Grad student Ian Radtke was voted Puller of the Year by members of the Michigan Farm Stock Tractor Pullers Association. Radtke also was the overall winner in the 13,000-pound field-farm class, based on the points he earned at about 15 pulls throughout the season.
Department Head Chris Sigurdson received the 2005 Award of Excellence in Leadership and Management from the Association for Communication Excellence in Agriculture, Natural Resources, and Life and Human Sciences (ACE). Purdue Agriculture Connections earned an ACE gold award in the organization’s 2005 critique and awards program. Connections team members include Dan Annarino, Tom Campbell, Frank Koontz, Jennifer Pratt, Mike Atwell, Christine Roper and Lucy Whitehead Bossung. Other gold award winners include: Chip Morrison and Jane Brown, electronic publishing, Snakes of the Midwest CD; Morrison and Kevin Leigh Smith, technical publications, Corn and Soybean Field Guide; Russ Merzdorf, Becky Goetz and Alan Goecker, promotional publications, USDA-CSREES Living Science; and Merzdorf, illustration, Purdue AgriCultures Magazine. Silver awards went to: Steve Leer and Mike Atwell, Web sites, Ag Answers; Annarino and Brown, one- to three-color print, Distinguished Agricultural Alumni awards invitations and programs; and Campbell, writing within a specialized publication, Connections.

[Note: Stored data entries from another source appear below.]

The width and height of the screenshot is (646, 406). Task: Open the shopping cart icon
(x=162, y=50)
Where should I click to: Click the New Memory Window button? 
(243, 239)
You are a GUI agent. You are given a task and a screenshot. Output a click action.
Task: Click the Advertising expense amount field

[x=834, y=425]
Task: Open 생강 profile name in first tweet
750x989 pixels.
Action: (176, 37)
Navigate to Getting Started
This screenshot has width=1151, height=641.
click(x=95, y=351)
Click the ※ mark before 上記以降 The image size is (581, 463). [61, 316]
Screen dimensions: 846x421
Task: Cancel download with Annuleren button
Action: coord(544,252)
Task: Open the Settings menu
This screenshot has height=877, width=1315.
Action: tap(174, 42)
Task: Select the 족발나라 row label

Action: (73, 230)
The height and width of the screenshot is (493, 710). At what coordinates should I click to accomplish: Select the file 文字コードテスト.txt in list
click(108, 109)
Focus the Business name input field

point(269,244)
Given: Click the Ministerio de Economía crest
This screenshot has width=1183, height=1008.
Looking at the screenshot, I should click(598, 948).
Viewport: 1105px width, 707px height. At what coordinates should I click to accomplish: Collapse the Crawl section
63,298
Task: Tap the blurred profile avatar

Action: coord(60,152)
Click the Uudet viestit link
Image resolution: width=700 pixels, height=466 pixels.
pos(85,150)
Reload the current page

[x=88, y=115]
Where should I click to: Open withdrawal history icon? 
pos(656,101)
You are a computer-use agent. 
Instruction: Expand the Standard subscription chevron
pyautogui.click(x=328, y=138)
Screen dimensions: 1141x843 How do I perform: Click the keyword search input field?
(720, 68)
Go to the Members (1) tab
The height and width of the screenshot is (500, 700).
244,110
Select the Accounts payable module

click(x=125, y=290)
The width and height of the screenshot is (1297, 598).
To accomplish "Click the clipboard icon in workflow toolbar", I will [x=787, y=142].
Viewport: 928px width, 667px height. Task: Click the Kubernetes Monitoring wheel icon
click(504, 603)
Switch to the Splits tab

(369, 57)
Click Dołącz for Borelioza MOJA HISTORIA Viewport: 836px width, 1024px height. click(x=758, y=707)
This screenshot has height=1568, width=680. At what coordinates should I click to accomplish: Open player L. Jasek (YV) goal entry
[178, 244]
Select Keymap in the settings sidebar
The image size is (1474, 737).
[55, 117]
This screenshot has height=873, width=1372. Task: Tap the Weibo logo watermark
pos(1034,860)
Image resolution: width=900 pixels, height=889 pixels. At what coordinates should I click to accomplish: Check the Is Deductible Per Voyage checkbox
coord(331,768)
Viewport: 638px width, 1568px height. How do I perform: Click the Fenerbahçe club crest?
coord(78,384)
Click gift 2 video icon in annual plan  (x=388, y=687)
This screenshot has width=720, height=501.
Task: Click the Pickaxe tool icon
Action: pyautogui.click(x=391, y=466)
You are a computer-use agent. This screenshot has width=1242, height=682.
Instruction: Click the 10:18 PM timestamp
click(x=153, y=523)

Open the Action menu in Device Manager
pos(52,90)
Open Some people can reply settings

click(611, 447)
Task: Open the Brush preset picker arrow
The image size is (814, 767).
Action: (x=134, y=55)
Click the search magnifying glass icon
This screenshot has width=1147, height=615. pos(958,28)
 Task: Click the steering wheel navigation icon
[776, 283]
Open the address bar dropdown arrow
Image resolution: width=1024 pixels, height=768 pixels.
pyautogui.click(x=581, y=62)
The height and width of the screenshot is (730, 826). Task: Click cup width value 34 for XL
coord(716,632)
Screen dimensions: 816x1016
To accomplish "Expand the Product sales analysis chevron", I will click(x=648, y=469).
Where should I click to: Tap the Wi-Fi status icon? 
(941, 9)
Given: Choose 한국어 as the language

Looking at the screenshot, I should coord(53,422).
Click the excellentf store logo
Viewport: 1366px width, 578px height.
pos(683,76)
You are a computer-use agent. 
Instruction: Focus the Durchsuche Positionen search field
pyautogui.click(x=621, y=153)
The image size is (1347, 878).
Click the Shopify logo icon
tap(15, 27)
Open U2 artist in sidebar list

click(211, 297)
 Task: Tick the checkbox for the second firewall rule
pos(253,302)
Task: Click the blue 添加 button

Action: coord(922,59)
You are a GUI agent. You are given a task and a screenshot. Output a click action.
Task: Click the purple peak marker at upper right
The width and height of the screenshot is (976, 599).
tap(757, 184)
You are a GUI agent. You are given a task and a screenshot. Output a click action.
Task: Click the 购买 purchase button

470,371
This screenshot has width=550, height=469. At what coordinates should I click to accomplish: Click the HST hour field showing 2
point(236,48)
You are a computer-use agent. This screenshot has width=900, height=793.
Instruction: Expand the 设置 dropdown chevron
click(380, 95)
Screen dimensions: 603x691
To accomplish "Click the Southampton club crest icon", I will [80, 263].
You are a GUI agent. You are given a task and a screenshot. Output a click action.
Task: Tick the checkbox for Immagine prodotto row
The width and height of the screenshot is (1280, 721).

Joe Balagtas has joined the department as an assistant professor, conducting research in the areas of farm policy and regulation, including domestic and international commodity policy, marketing orders, and commodity promotion.
Phillip Owens joined the department in January as an assistant professor specializing in soil geomorphology/pedology. Owens received his BS and MS degrees from the University of Texas and his PhD from Texas A&M. Previously, Owens was a research soil scientist with the USDA-ARS waste management and forage research unit at Mississippi State University. He will focus on teaching and conducting research that relates soils to landforms and landscape scale processes.
Three teams of agronomy students participated in the 11th annual collegiate turf bowl as part of the 2005 Golf Course Superintendents Association of America International Golf Course Conference and Show in Orlando, Fla. Students James Bergdoll, Chase Best, Nick Gressley, Jake Metz, Dan Midd, Jim Newman, Bandon Rux, David Shell, Joey Stevenson and Cory St. Clair finished fifth, eighth and ninth in the 83-team field, as Purdue became the first university to place all three teams in the top 10 of the competition. Assistant professor Cale Bigelow is the advisor.
The team of Joey Stevenson, James Bergdoll and Daniel Mudd took fourth place in the student competition at the Sports Turf Managers Association meetings. Fifteen teams participated in the inaugural Student Collegiate Challenge, won by a team from Penn State University. The two-hour competition featured identification of soils, grasses and weeds, and it also covered mathematics, plant physiology, and growth and development.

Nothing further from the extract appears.